In the material below, find the line containing "Click the cyan channel 2 ground marker" and the line containing "Task: Add a new card under Quinta". Output those two lines and all lines between them exactly, without pictures.

## RAW DATA
============

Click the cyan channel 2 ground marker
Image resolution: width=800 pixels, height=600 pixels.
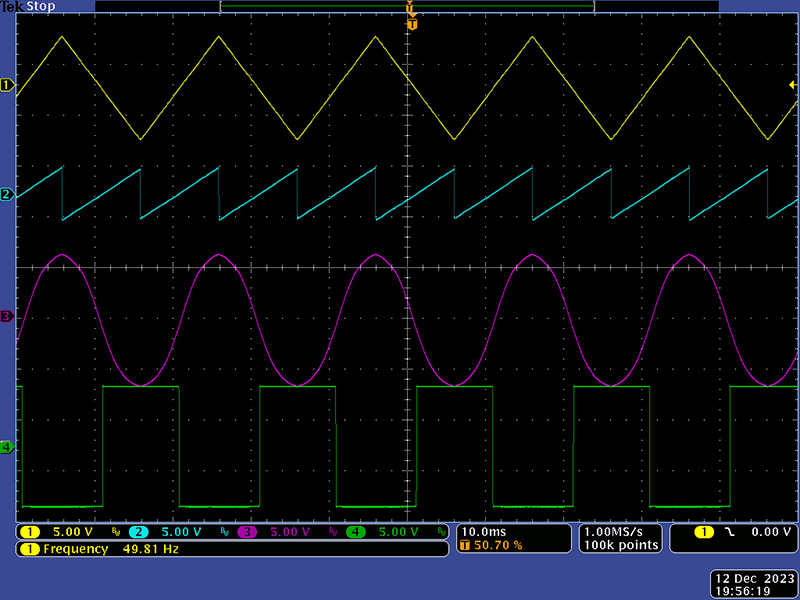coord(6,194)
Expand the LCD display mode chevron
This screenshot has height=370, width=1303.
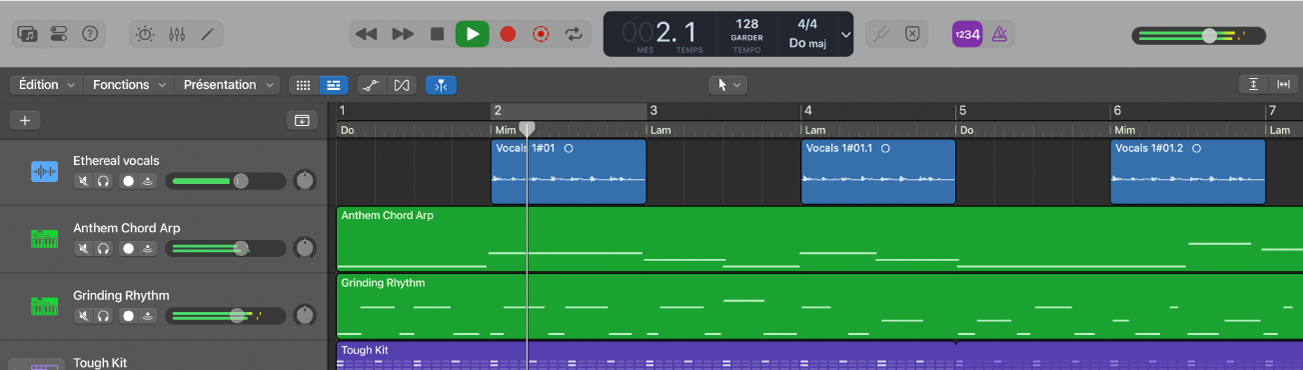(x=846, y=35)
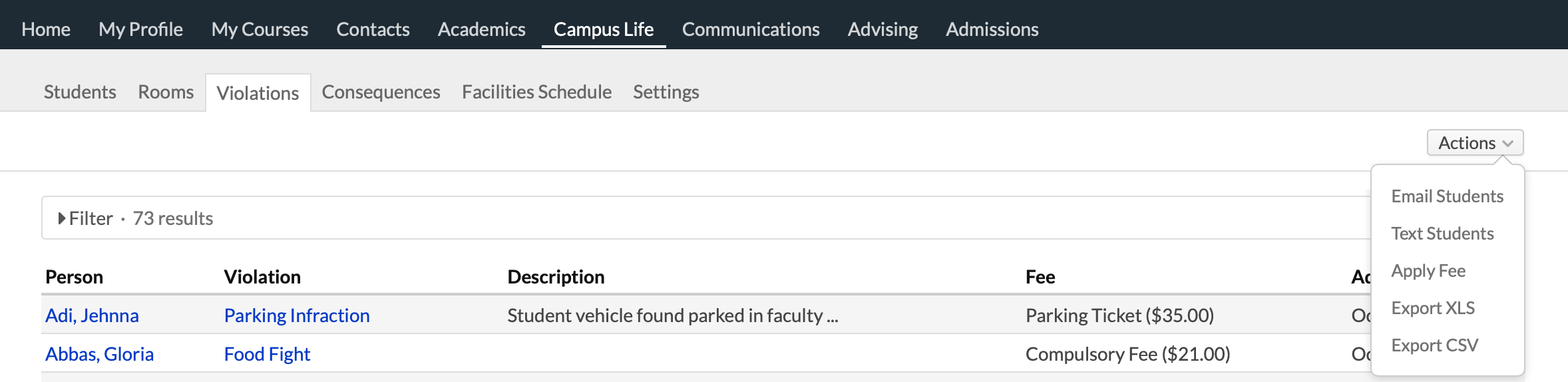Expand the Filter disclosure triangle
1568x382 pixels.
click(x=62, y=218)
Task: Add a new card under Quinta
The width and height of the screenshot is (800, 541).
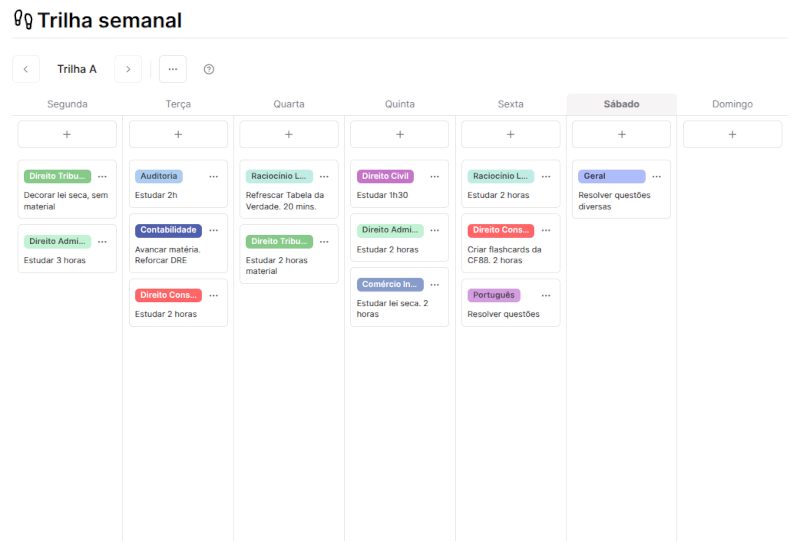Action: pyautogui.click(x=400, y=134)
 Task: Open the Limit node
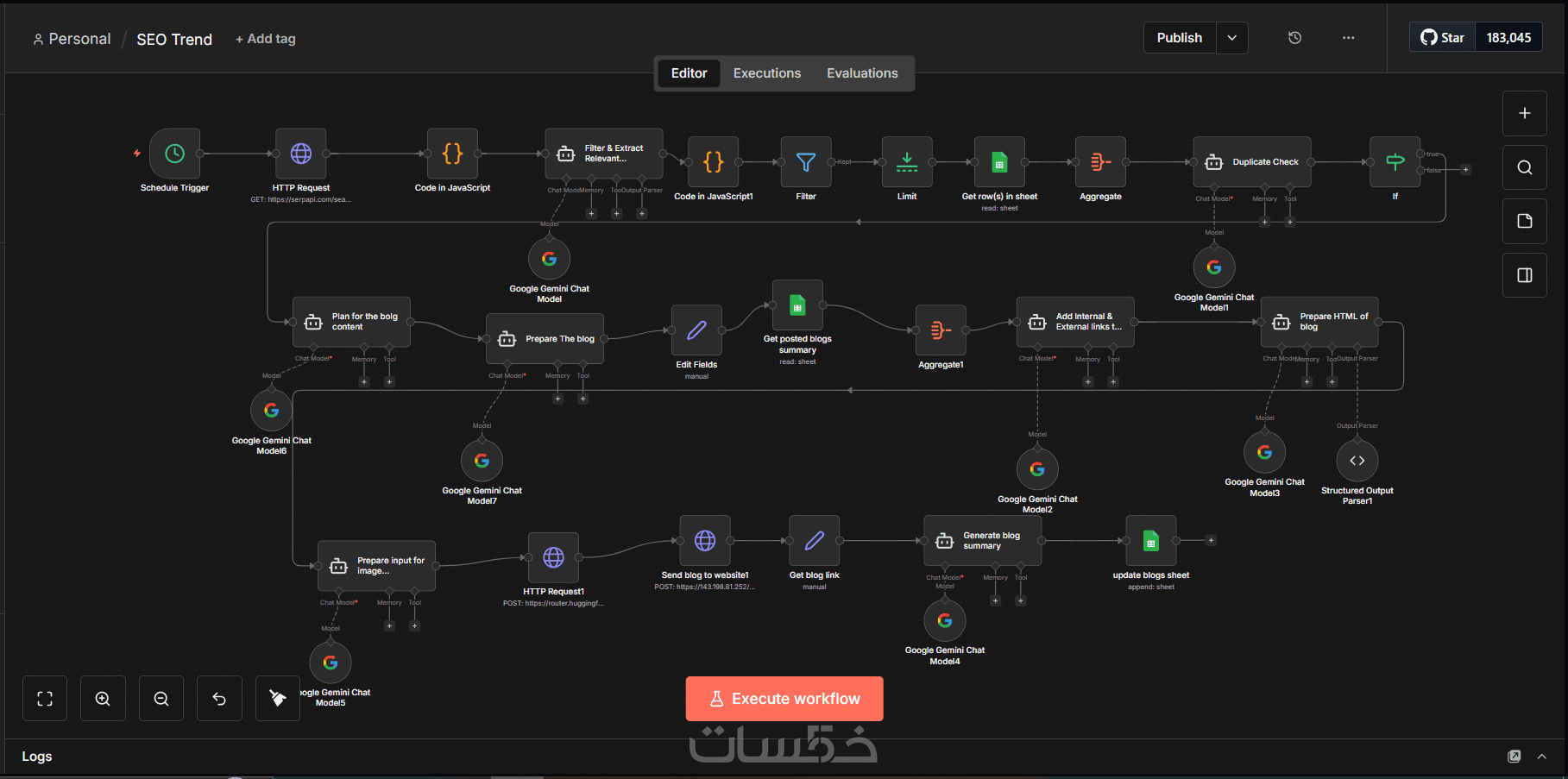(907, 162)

============

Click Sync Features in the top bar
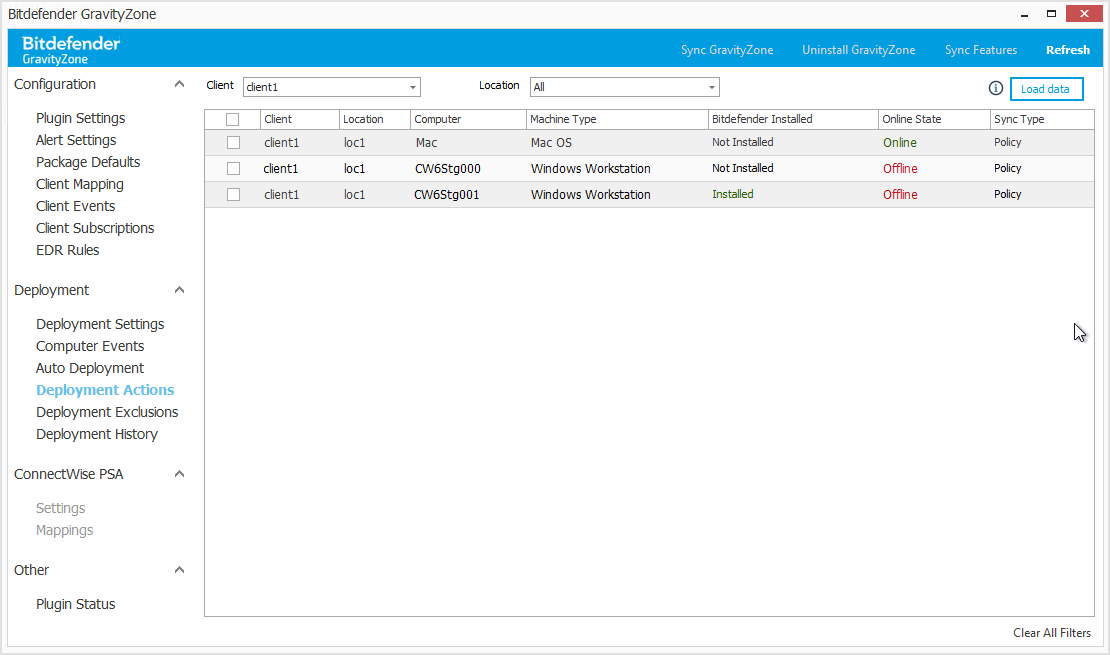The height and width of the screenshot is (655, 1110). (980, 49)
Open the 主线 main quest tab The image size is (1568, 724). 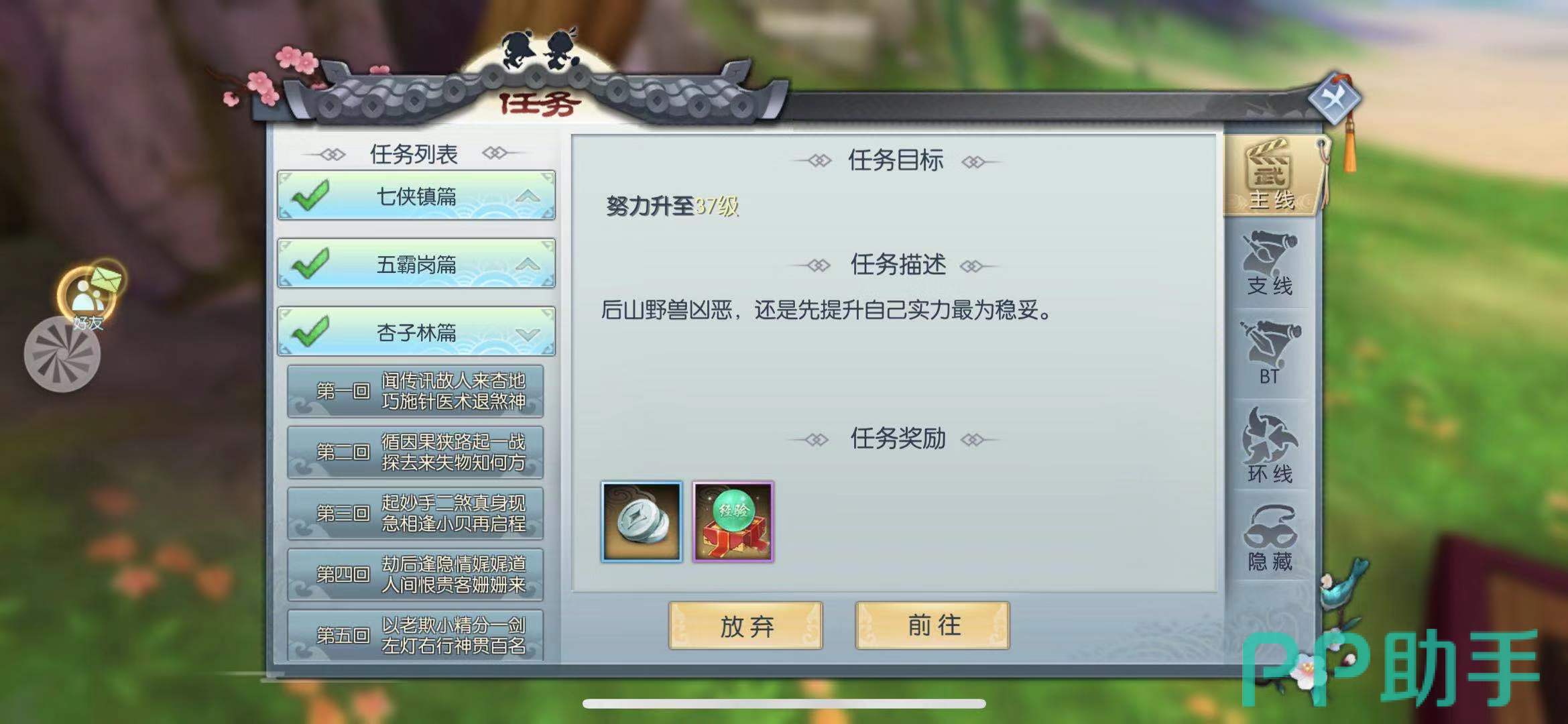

============

## EXERCISE SOLUTION
Click the cyan channel 2 ground marker
Image resolution: width=800 pixels, height=600 pixels.
coord(6,194)
Expand the LCD display mode chevron
This screenshot has height=370, width=1303.
(x=846, y=35)
Expand the Filter disclosure triangle
1568x382 pixels.
click(x=62, y=218)
Task: Add a new card under Quinta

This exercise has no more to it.